The increased melting of Arctic ice is already driving extreme weather that affects hundreds of millions of people across North America, Europe and Asia, leading climate scientists have told the Guardian.
Severe winters are now strongly linked to soaring polar temperatures, say researchers, with deadly summer heatwaves and torrential floods also being linked. The scientists now fear the Arctic meltdown has instigated abrupt changes in the planet's swirling atmosphere, bringing extreme weather.
Global warming has been shrinking the northern ice cap, driving the loss of about three-quarters of its volume so far. But the recent heat in the Arctic has shocked scientists, with temperatures 33C above average in parts of the Russian Arctic and 20C higher in some other places.
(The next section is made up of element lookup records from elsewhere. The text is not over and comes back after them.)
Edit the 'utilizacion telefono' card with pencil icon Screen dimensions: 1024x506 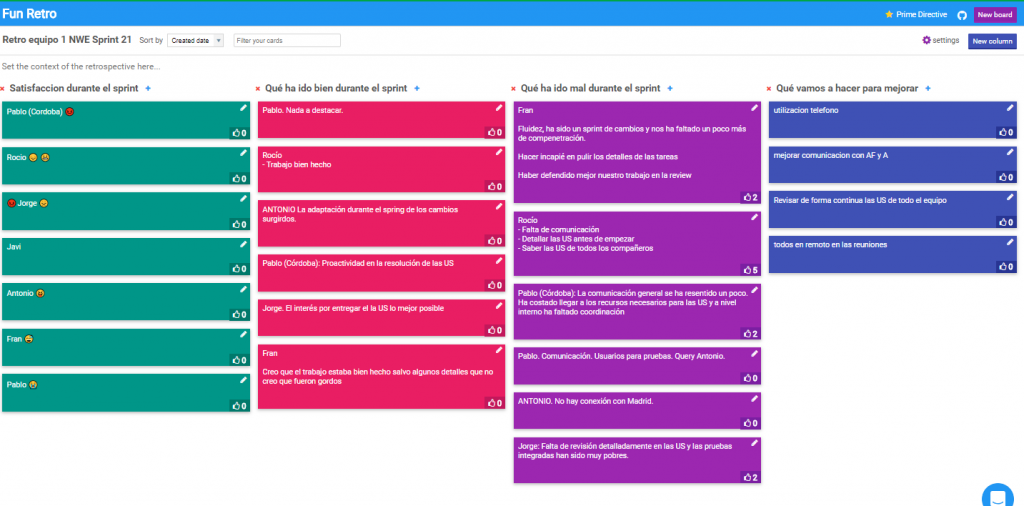click(x=1010, y=107)
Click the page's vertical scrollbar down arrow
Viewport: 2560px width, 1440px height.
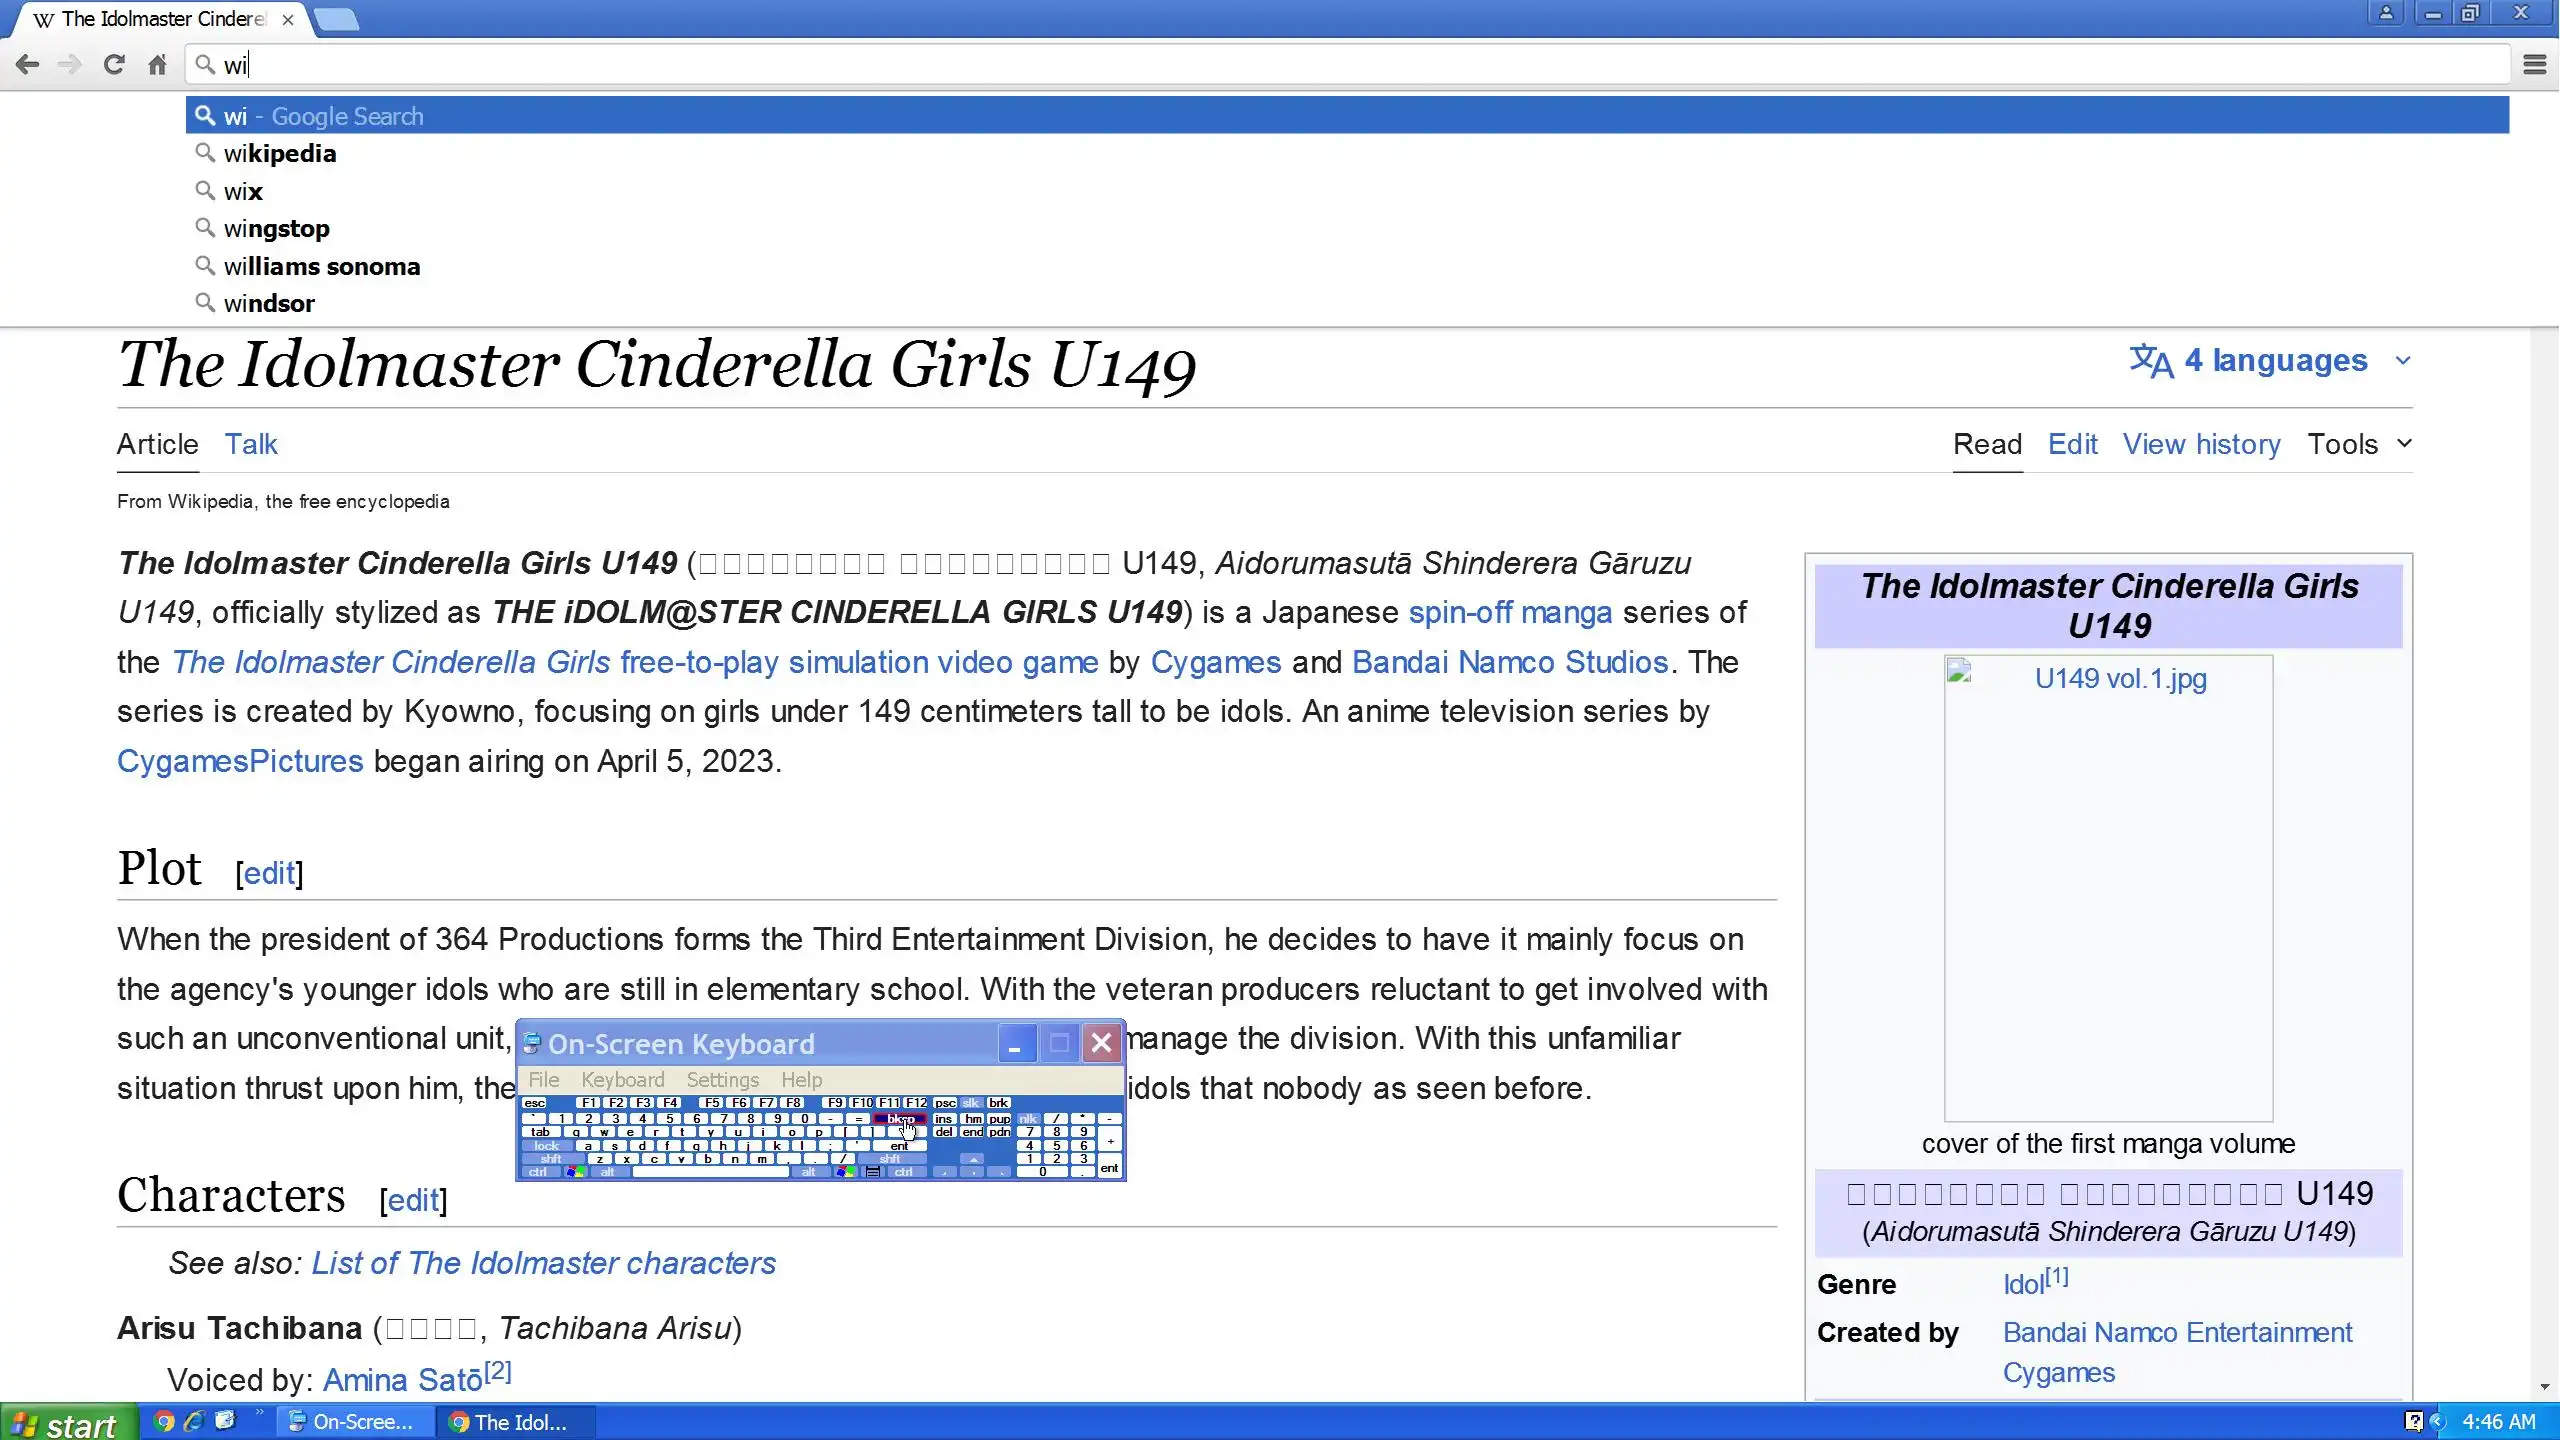pos(2544,1387)
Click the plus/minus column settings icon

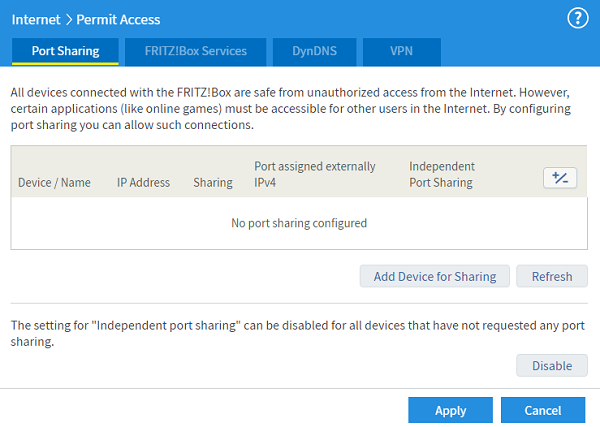pyautogui.click(x=560, y=177)
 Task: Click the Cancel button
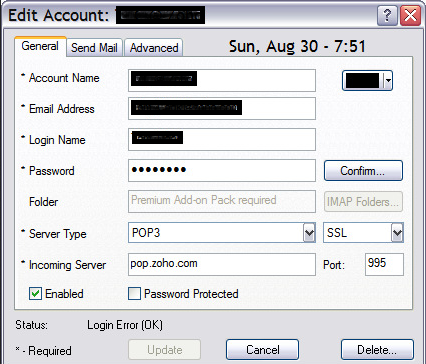coord(263,350)
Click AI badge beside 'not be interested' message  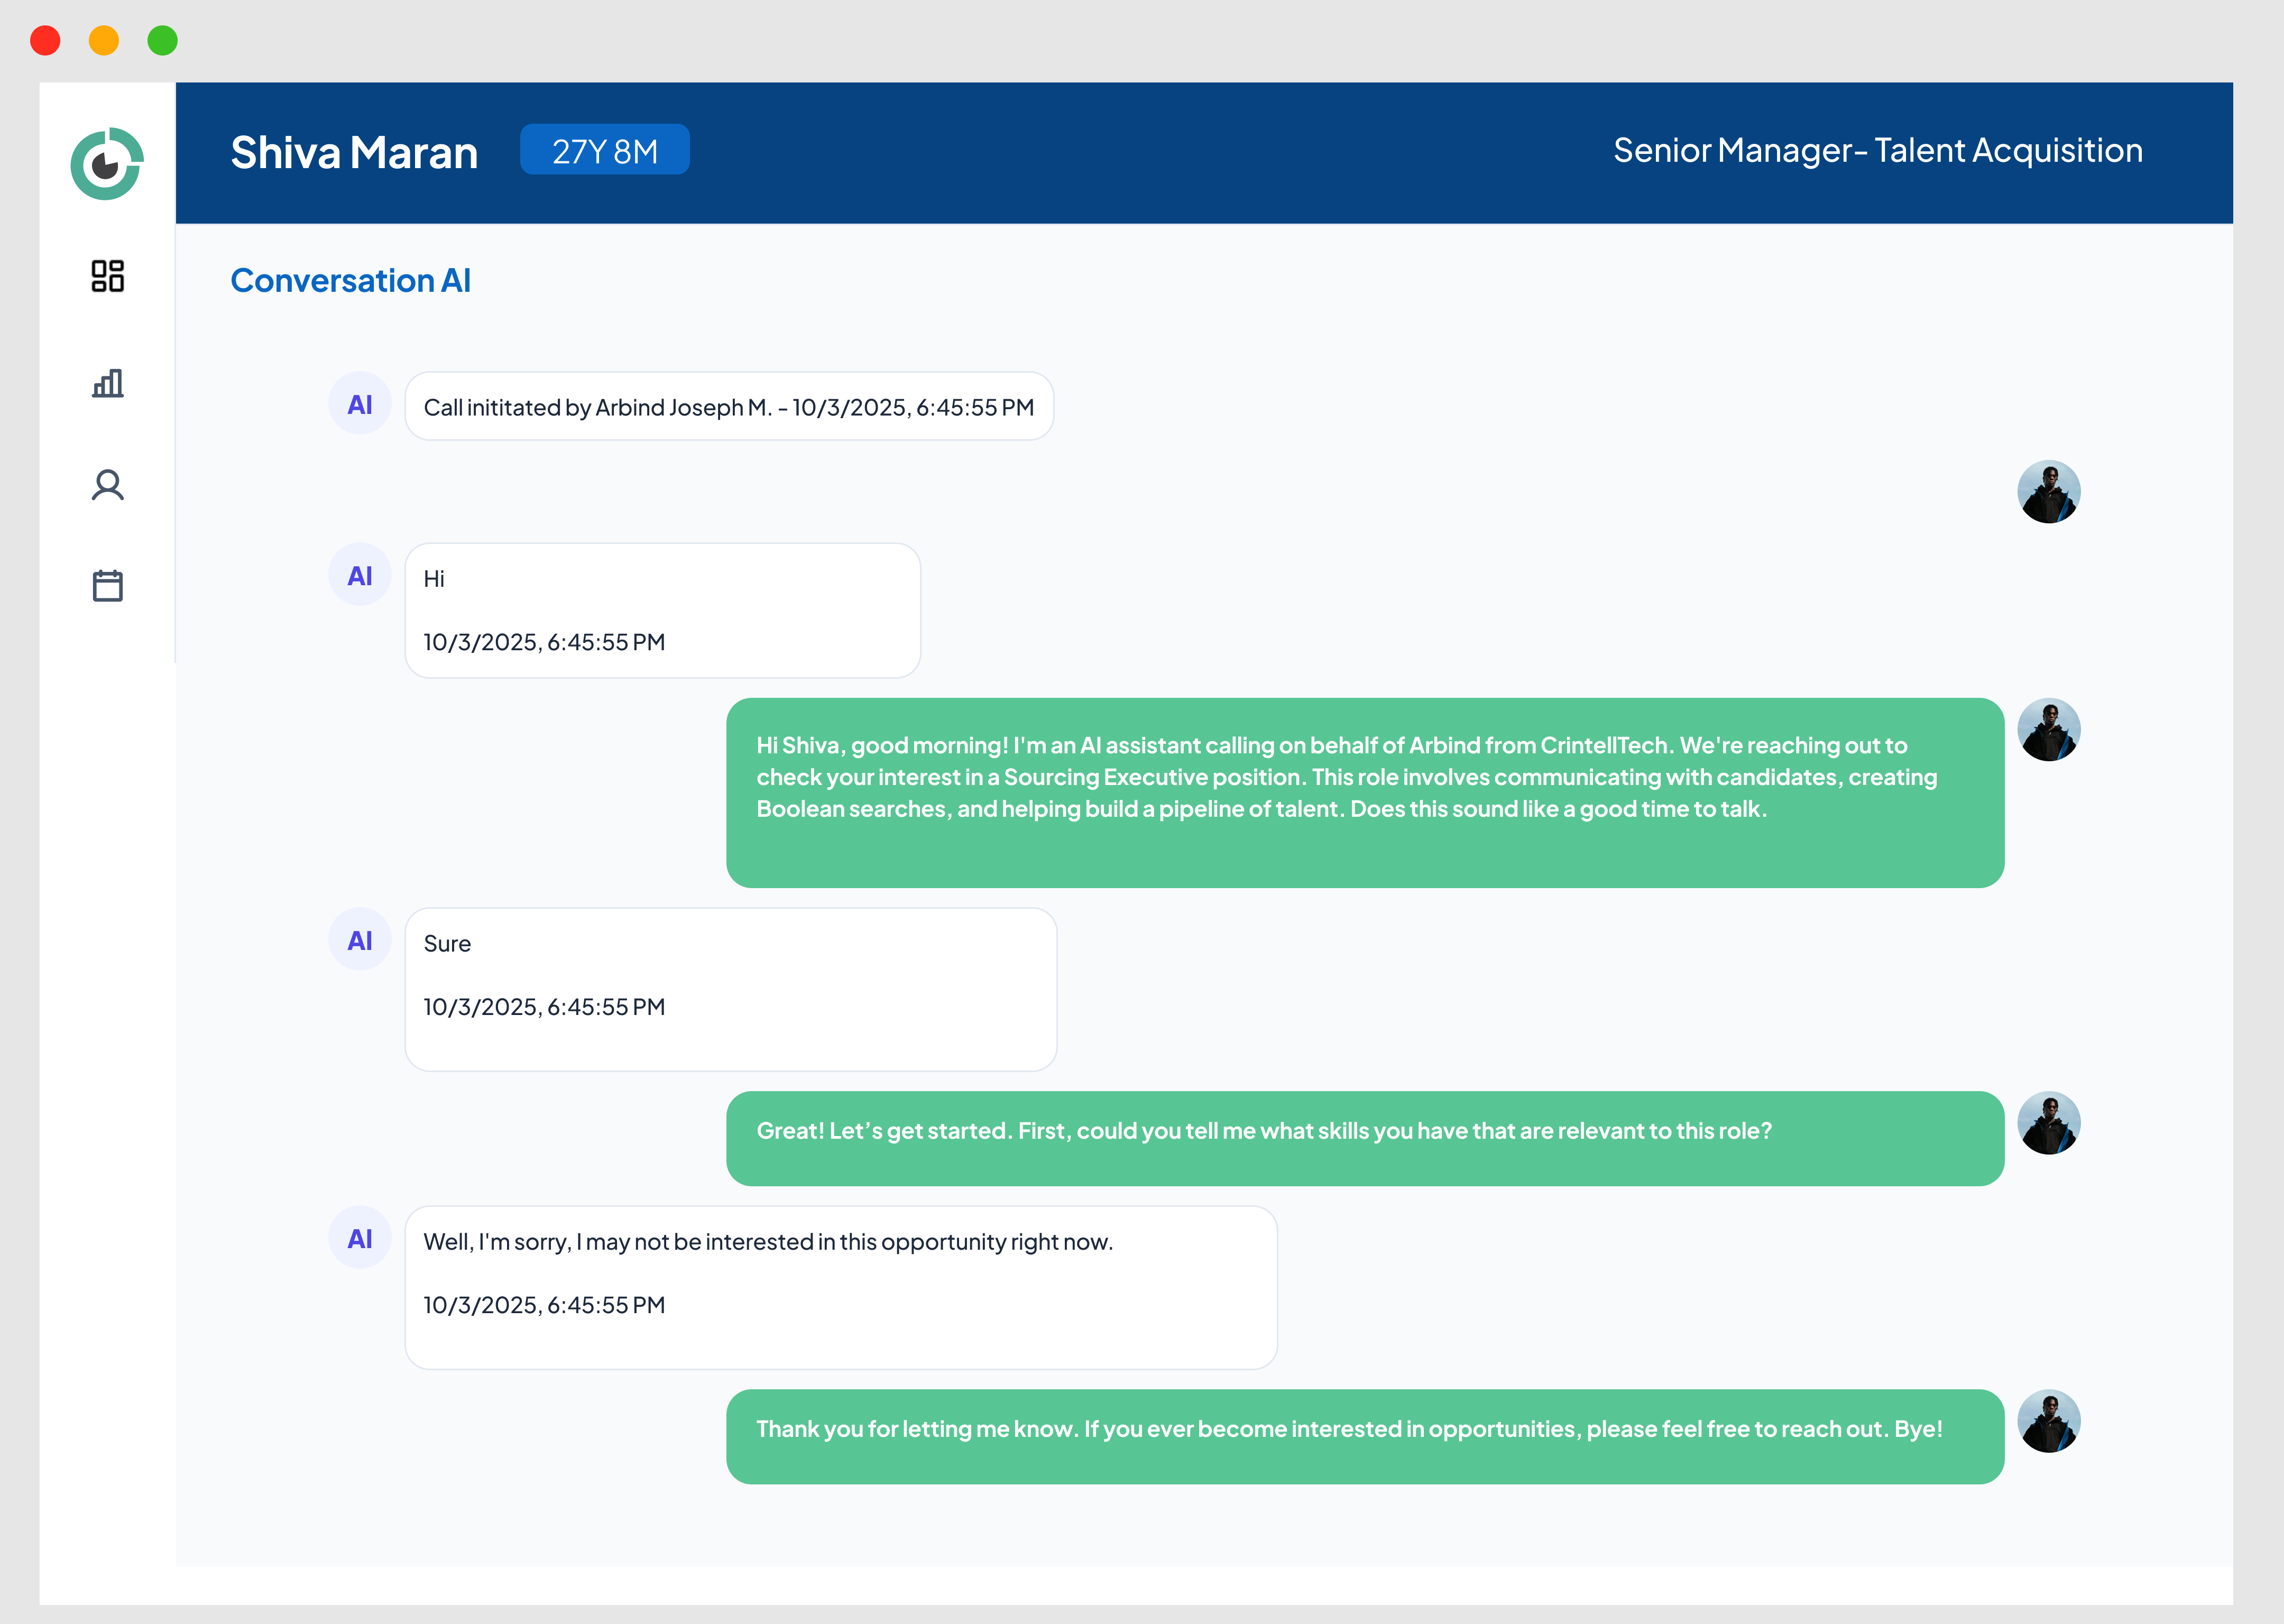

In November, ice levels hit a record low, and we are now in "uncharted territory", said Prof Jennifer Francis, an Arctic climate expert at Rutgers in the US, who first became interested in the region when she sailed University through it on a round-the-world trip in the 1980s.
The chain of events that links the melting Arctic with weather to the south begins with rising global temperatures causing more sea ice to melt.
Unlike on the Antarctic continent, melting ice here exposes dark ocean beneath, which absorbs more sunlight than ice and warms further. This feedback loop is why the Arctic is heating up much faster than the rest of the planet.